Mais si, assura sa maman. Ou alors, nous les filles, nous choisissons un époux qui est exactement l'invers de notre père, mais sinon, je ne vois pas... C'est la science, ma chérie. Cela s'appelle les sciences humaines. 

-C'est même pas vrai tout ça! Menteuse! Menteuse! hurla Solenn.

 

Elle était déchaînée. Sa mère la toisa du regard.

 

Dans les yeux de Solenn, l'on pouvait lire toute la douleur du monde. Mais la reine détourna le regard, trop occupée par l'expérience qu'elle effectuait. Un sucre qui s'enflamme à l'aide de cendres! Intéressant...

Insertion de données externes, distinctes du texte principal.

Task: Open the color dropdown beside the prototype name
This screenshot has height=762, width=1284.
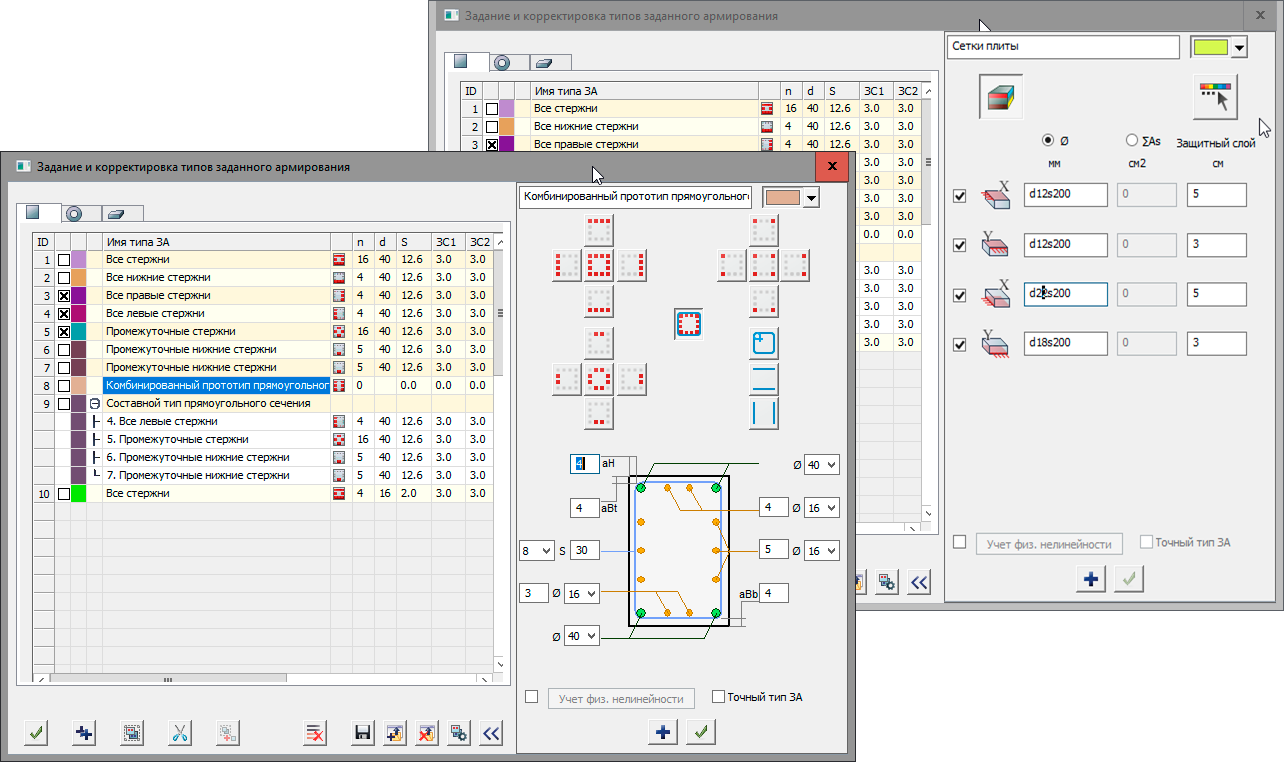Action: (811, 197)
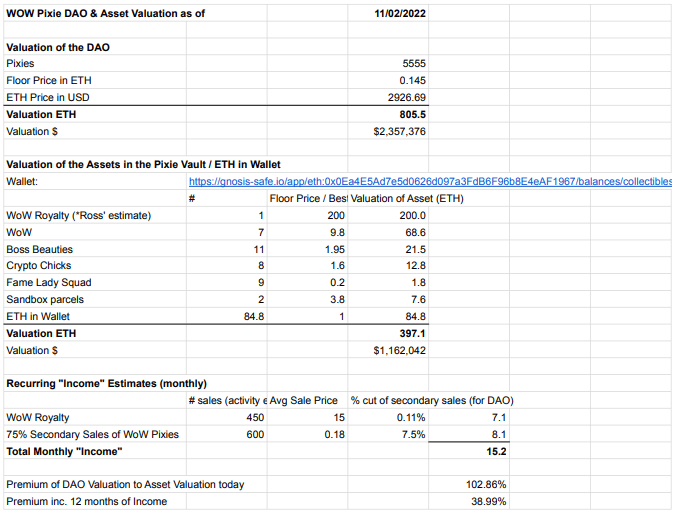Click the date cell 11/02/2022
674x518 pixels.
pyautogui.click(x=399, y=13)
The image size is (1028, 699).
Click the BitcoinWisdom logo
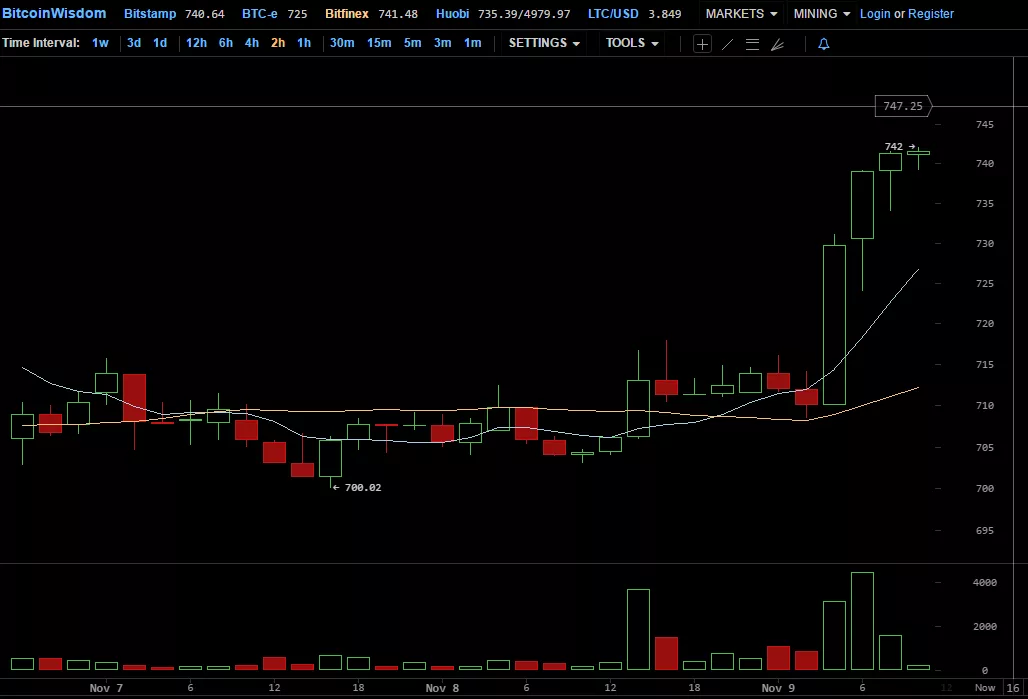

Voilà, c'était toujours la même histoire, avec sa mère. Maman s'envole dans une volute de fumée, les yeux dans le vague, sourire aux lèvres.

 

 

 

-Quel conne! pensa la pauvre petite Solenn. Tu ne vois pas que tu te goures complètement? Elle pensait à sa mère qui avait accepté d'épouser son père. "La petite sauvage", ainsi qu'elle était surnommée dans le royaume escalada les rochers qui menaient à sa tour, celle qui surplombait tout le château. 

"La petite sauvage" passa sa nuit à regarder les étoiles.